The campaign is overwhelmingly successful — 72% of US consumers know of the holiday (even the Obamas shopped small one Saturday when they were in the White House). In 2016, 112 million people participated, and consumers spent $15.4 billion on that Saturday.
In the right hands, even a “marketing stunt” can make a powerful statement. The statue of Fearless Girl facing the iconic Wall Street bull was the brainchild of two creatives at McCann and designed for State Street Corporation, a wealth management firm. Its intent was being a statement about the lack of leadership roles for women in financial services companies, but it ignited a revolution.
The statue was installed in the middle of the night and was noticed worldwide before the next morning’s opening bell — celebrities, politicians, and tourists took selfies with Fearless Girl and the national conversation about women in business took a new turn. True, the statue was not without its critics. Some derided it as fake feminism while others accused the company of not practicing what it preached after we learned that the company was facing a lawsuit alleging it paid female employees less than their male counterparts (the suit was settled last fall for $5 million). But through all the criticism or because of it, a valuable conversation about women and the workplace was picking up speed in a way that it had not before.
That discussion took yet another turn just a few months later when details about how Harvey Weinstein and other powerful men regularly treated women at work began emerging. These allegations rocked the internet and touched industries from Hollywood to Washington DC, including our own where men in executive positions at large firms have been let go after allegations of sexual misconduct came to light.
The #MeToo movement, which was started over a decade ago by Black activist Tarana Burke, took off like wildfire because of the countless brave women who came forward to tell their own stories of sexual harassment and abuse. Still, it seems more than possible that the poignant statue of the pony-tailed girl staring down the well-known symbol of male-dominated wealth helped spark that fire and set the stage for this national discussion. (Just this month it was announced that the Fearless Girl would get a permanent home in New York City though she and the bull may be moving.)

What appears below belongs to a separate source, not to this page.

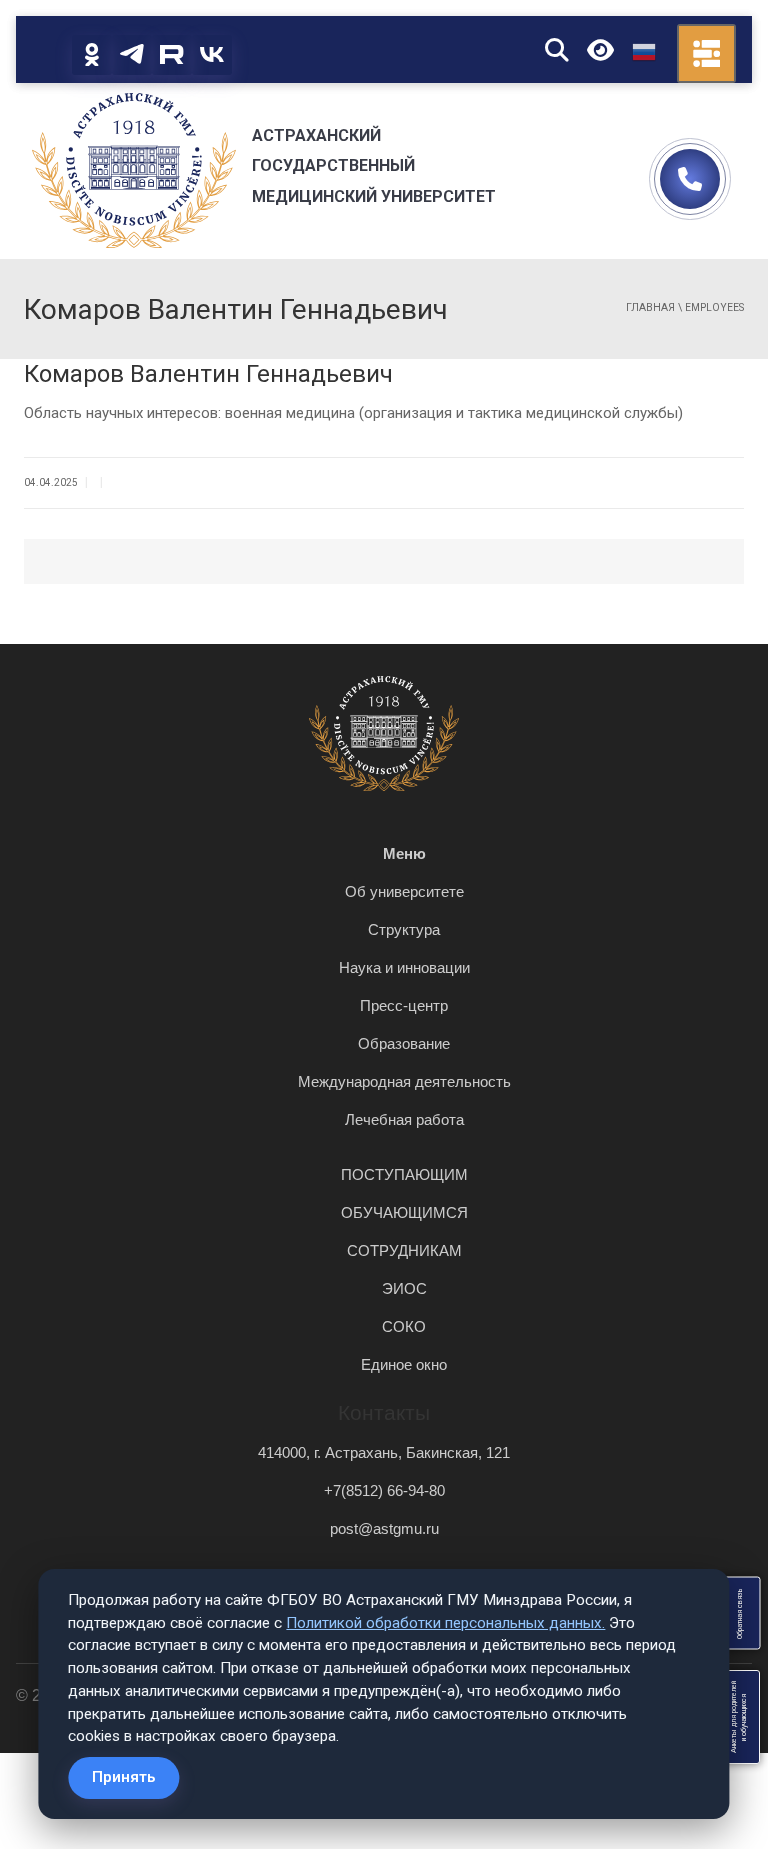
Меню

We are in a moment. Politics is more divisive than ever, and with the 24-hour news cycle, it can be impossible to escape the contentious discourse even when we’re home with our friends and loved ones. Our country is rehashing issues of race, gender, and relationships. It often seems like we’re taking three steps back for every step forward. Add to that the natural disasters, violence, and human tragedies that have plagued so many parts of the world recently, and it can leave us all feeling a bit of despair.
But I’m an optimist, and I do believe that we can change the world.
As creatives, we all have gifts for telling stories, building brands, and moving culture. I think it’s more important than ever to use these strengths to take on causes we believe in and advance social change. Every agency can and should devote some of its time and talent to issues about which they care. We have the power and the platform to help shape the future.